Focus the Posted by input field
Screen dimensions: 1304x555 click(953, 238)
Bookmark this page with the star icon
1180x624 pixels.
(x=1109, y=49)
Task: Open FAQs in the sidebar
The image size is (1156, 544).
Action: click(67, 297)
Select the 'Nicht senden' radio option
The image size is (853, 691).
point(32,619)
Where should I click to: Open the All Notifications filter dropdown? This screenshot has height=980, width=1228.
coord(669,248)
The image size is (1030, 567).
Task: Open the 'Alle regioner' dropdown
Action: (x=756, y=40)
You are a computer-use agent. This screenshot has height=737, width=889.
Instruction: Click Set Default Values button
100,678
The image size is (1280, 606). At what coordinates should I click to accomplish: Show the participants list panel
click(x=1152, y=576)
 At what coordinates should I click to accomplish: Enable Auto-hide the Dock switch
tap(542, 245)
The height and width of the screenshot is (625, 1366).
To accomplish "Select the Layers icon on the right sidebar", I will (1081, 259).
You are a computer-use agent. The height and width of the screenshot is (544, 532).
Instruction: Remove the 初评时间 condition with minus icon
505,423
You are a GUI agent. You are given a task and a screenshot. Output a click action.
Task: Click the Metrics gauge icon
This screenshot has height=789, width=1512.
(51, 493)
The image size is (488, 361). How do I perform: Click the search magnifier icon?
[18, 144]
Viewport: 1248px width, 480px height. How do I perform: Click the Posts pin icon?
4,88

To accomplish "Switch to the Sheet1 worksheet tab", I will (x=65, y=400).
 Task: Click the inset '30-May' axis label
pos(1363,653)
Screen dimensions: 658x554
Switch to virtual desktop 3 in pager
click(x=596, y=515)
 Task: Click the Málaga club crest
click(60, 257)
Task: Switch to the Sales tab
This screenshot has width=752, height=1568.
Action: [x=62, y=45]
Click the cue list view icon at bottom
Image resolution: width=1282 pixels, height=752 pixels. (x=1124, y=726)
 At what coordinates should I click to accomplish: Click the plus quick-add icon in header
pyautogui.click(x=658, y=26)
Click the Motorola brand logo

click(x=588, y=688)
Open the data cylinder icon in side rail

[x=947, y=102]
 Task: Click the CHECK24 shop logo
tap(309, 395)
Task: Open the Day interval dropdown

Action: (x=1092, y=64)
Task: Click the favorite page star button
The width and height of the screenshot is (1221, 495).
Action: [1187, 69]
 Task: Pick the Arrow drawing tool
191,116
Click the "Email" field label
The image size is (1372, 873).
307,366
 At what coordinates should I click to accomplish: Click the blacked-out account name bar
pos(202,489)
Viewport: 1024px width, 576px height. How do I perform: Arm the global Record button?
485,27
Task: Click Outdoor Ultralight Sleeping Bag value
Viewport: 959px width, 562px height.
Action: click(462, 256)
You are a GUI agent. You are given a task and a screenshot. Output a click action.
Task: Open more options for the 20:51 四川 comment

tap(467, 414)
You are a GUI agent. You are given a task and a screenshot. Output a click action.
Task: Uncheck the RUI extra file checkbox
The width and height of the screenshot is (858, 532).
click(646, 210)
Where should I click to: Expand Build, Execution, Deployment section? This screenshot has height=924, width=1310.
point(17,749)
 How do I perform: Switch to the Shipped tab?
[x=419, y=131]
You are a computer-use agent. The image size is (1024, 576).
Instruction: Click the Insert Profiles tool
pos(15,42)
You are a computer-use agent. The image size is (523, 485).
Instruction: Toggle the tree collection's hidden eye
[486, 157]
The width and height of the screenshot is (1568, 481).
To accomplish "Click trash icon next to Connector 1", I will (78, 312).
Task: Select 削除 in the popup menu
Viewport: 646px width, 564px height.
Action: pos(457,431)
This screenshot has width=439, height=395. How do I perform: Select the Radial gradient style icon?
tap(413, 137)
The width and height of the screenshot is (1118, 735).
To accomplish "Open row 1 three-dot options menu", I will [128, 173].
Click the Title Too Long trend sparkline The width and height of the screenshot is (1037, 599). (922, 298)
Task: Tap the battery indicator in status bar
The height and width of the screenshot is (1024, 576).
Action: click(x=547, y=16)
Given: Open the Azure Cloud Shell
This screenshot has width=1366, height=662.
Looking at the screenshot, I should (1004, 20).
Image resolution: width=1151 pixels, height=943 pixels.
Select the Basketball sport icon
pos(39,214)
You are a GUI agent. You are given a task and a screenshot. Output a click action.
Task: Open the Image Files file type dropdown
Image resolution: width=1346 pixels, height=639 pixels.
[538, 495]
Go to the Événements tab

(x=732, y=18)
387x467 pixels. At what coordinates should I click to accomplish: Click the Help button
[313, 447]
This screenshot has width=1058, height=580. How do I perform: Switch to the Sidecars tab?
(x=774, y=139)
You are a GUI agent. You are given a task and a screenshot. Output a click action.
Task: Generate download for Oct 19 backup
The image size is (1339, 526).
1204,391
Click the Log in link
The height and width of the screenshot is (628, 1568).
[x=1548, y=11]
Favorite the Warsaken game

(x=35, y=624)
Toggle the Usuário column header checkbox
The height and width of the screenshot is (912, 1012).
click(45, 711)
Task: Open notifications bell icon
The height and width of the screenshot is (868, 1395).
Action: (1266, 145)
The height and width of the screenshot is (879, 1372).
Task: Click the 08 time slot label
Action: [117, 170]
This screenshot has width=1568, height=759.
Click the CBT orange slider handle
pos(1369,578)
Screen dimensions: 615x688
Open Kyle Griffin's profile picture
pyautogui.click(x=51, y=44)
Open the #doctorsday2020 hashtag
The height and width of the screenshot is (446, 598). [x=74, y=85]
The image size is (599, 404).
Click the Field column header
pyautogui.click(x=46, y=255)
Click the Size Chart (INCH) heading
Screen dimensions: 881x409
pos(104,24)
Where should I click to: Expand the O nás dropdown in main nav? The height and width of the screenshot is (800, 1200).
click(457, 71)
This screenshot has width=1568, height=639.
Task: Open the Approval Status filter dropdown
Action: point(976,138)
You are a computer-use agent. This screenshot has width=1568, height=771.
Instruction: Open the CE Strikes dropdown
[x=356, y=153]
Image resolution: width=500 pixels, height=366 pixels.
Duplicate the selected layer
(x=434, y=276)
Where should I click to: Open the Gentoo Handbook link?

--------------------------------

» How to complete this task: Check each line above for "will" and return the ones that have it.

» Answer area:
To accomplish "Select the Layers icon on the right sidebar", I will (1081, 259).
To accomplish "Switch to the Sheet1 worksheet tab", I will (x=65, y=400).
To accomplish "Click trash icon next to Connector 1", I will (78, 312).
To accomplish "Open row 1 three-dot options menu", I will [128, 173].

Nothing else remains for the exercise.